| EXERCISE DESCRIPTION |
Copy the material from the line with "Viewport: 1335px width, 896px" to the line with "Looking at the screenshot, I should (4, 20).", leaving out the pictures.

------ DATA EXCERPTS

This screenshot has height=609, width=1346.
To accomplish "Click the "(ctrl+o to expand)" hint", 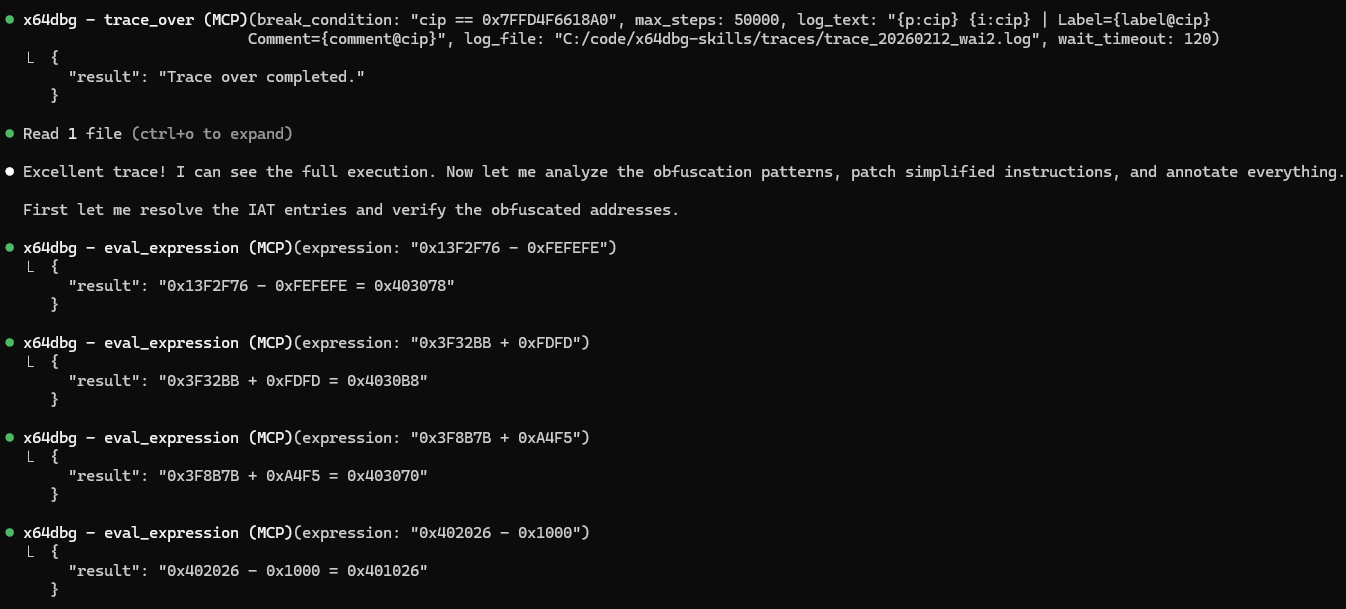I will [212, 134].
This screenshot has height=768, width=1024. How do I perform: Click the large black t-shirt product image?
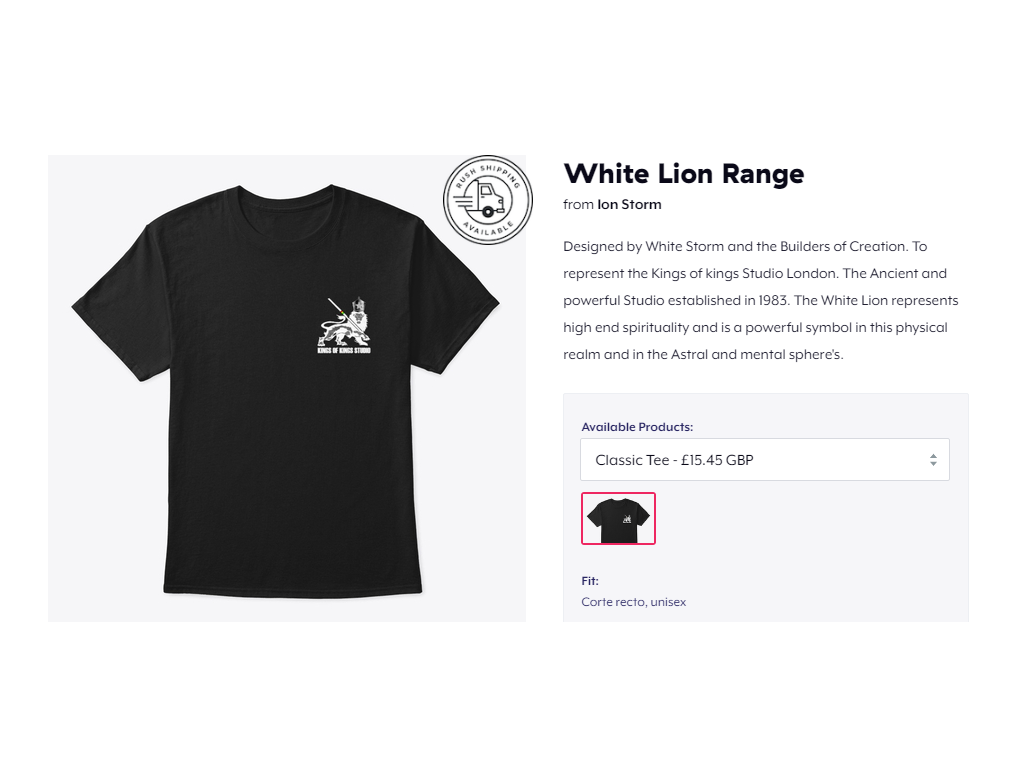tap(287, 389)
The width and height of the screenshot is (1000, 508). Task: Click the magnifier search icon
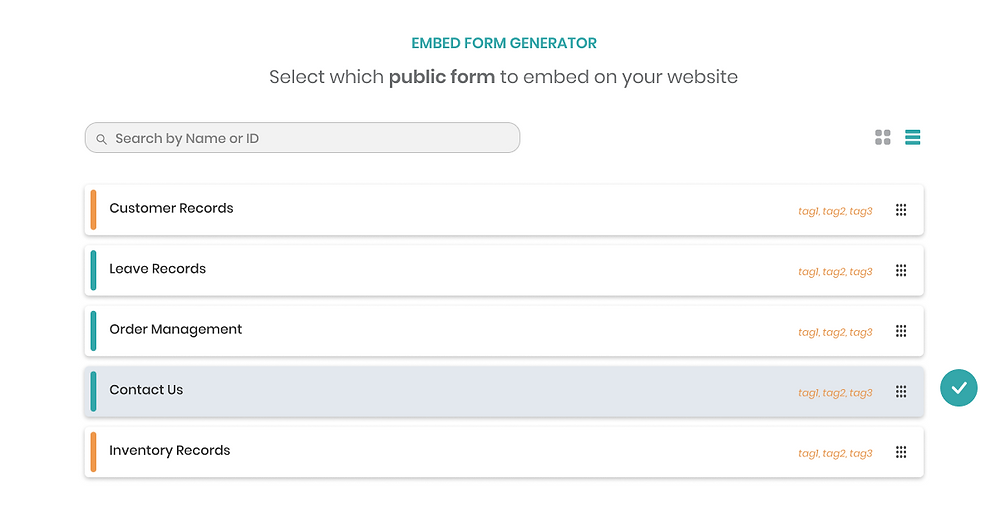click(101, 139)
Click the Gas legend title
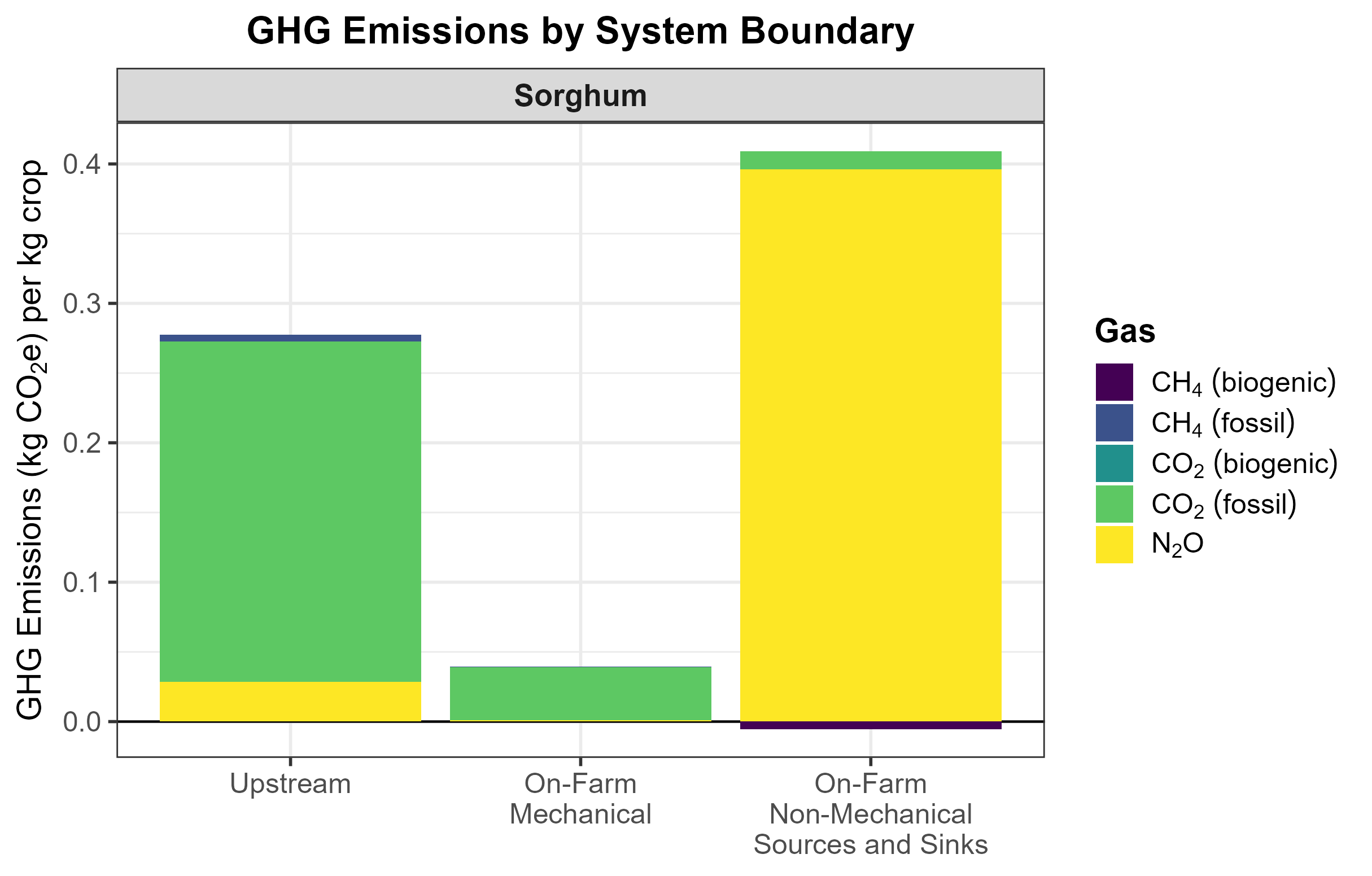The width and height of the screenshot is (1372, 876). click(1125, 331)
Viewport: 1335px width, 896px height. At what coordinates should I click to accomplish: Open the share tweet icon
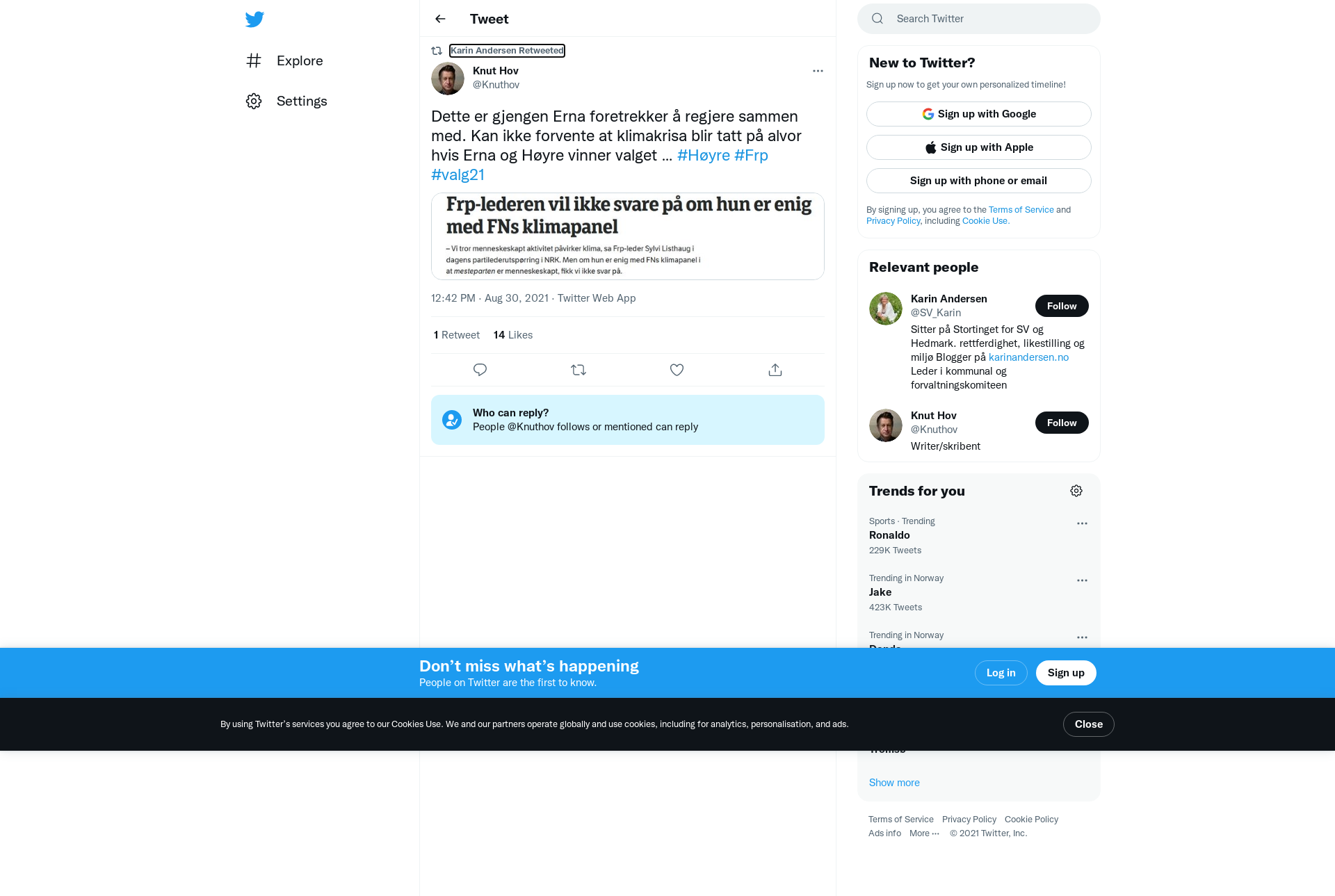click(x=775, y=370)
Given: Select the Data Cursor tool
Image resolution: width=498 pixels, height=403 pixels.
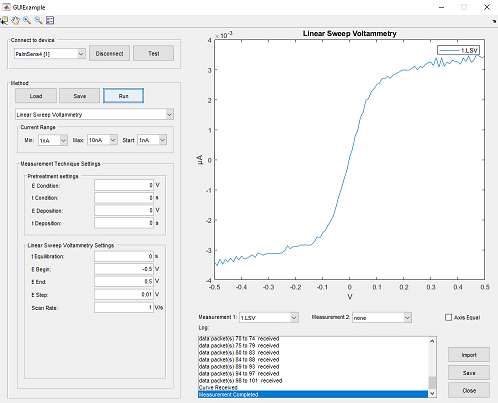Looking at the screenshot, I should (4, 20).
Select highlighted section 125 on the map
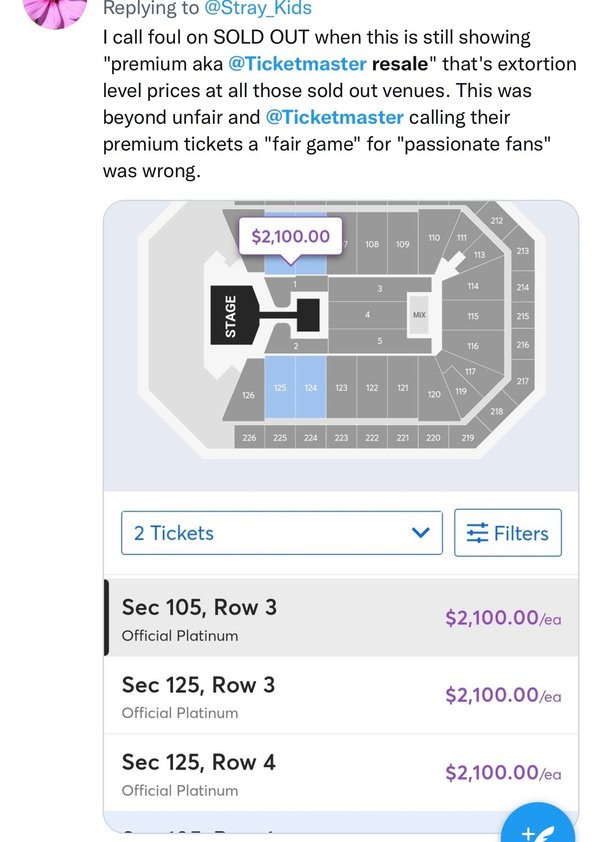 pyautogui.click(x=281, y=387)
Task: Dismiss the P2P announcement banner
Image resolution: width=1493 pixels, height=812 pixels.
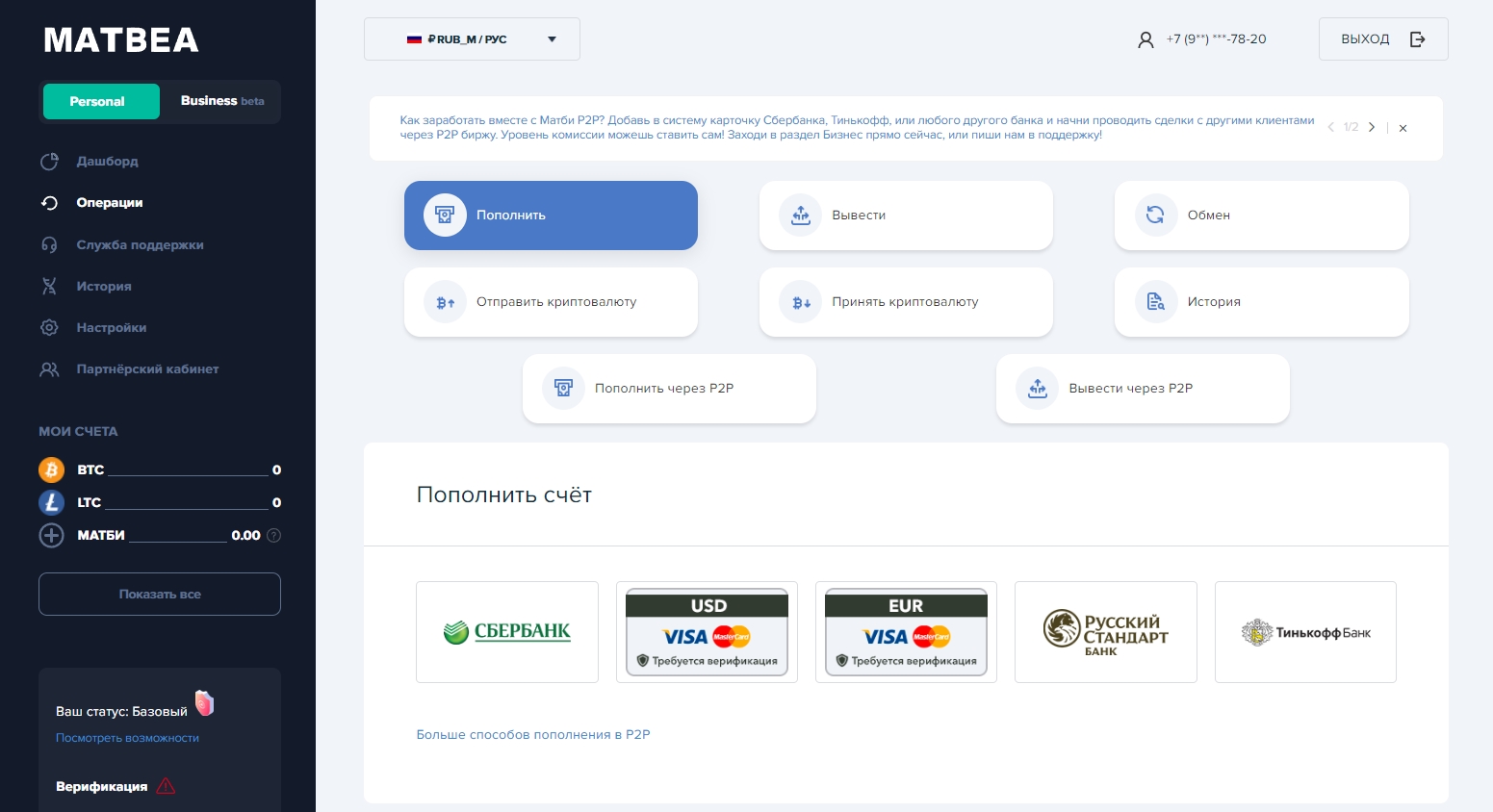Action: coord(1403,128)
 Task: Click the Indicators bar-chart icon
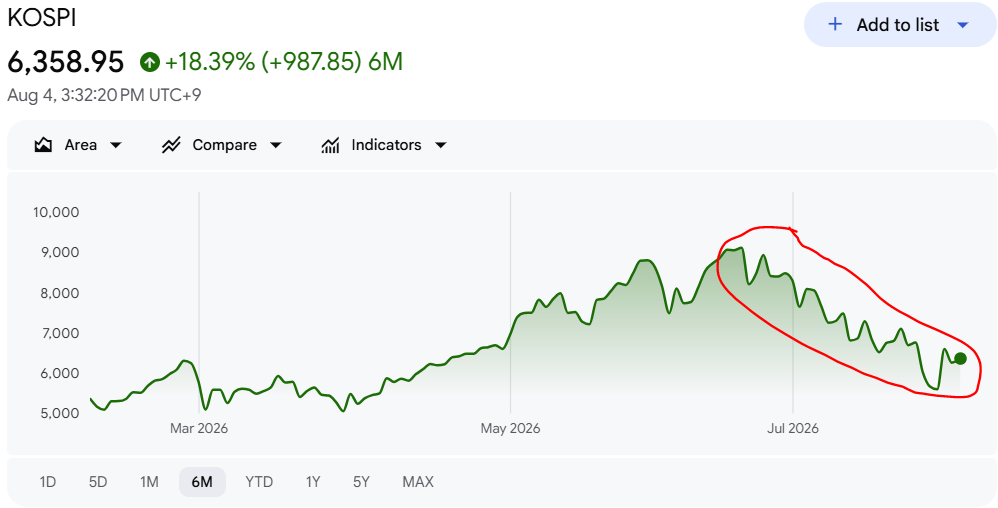[x=330, y=145]
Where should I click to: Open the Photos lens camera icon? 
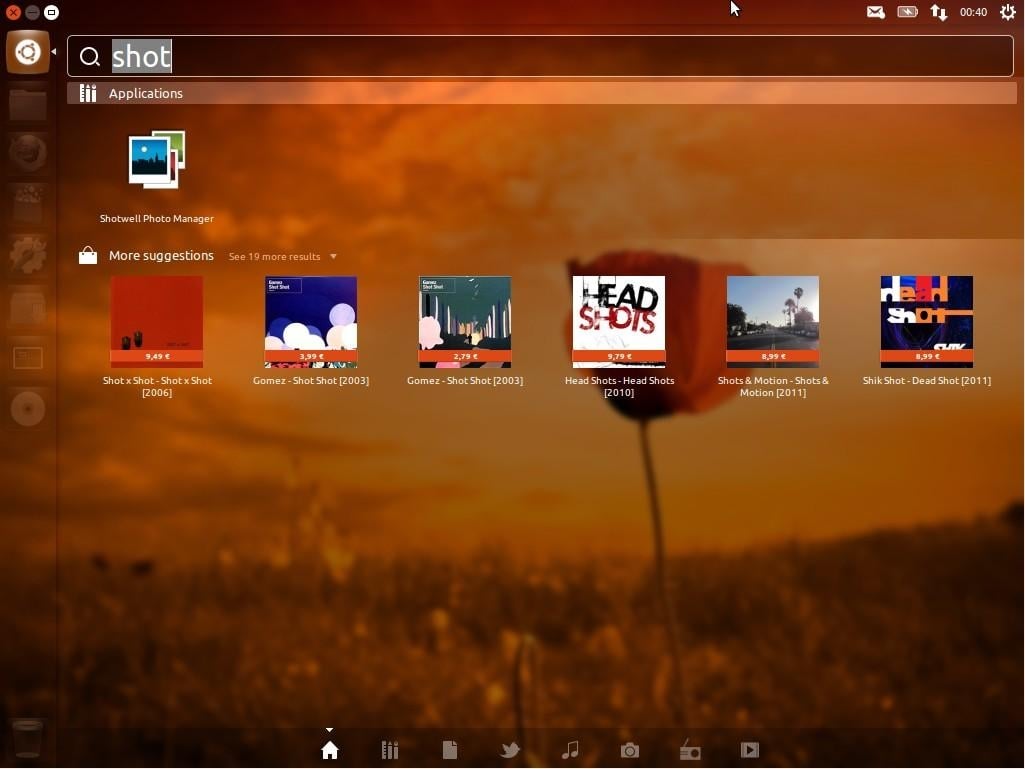point(629,750)
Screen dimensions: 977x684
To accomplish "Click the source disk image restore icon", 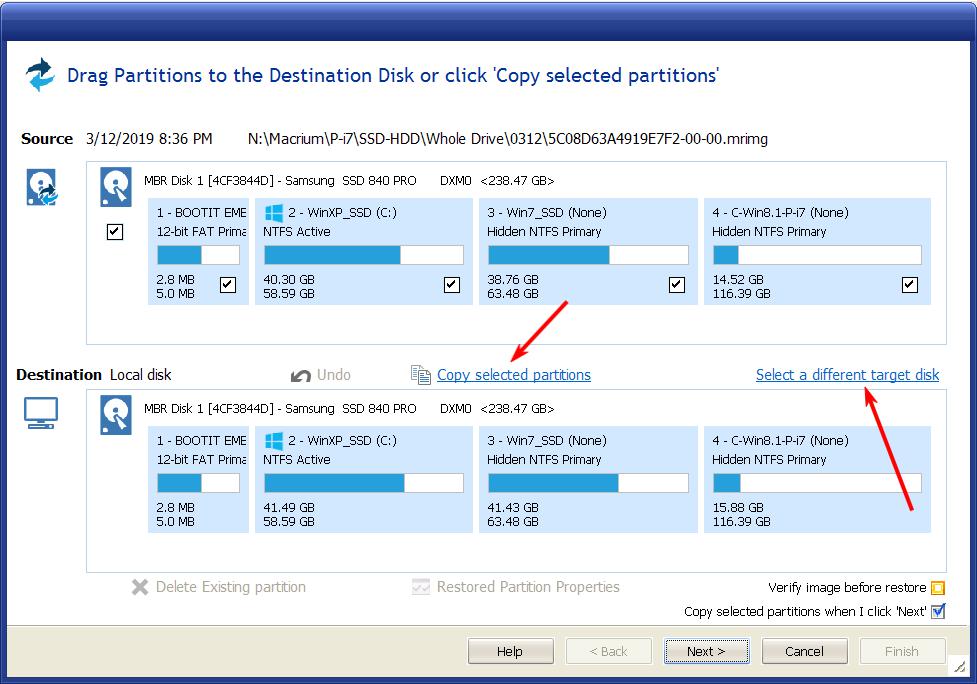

------------

| ANSWER TO THE EXERCISE |
Viewport: 1335px width, 896px height. At what coordinates should I click to accomplish: Open the share tweet icon
click(x=775, y=370)
Given: Select the Data Cursor tool
Image resolution: width=498 pixels, height=403 pixels.
Looking at the screenshot, I should (4, 20).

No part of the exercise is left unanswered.